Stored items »
※ ※ ※
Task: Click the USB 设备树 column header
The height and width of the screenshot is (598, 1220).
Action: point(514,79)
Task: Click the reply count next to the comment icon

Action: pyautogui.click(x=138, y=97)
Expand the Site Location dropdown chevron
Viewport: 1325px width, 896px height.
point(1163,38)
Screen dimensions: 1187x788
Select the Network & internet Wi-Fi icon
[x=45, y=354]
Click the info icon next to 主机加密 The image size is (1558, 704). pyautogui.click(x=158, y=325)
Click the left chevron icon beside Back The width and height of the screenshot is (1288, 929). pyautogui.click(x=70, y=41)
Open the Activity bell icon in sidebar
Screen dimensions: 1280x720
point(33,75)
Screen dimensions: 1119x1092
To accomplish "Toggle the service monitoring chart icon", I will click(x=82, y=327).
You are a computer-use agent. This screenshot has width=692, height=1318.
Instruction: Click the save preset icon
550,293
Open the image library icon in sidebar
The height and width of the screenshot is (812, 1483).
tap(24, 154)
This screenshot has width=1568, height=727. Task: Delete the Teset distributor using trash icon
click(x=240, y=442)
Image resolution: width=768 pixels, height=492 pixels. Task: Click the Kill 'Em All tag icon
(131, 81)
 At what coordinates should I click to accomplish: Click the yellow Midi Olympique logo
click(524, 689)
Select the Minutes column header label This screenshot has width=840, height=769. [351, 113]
※ ※ ※
Activity » Tell how many lines in the data hold the string "column". Only the number is wanted.

Solution » 2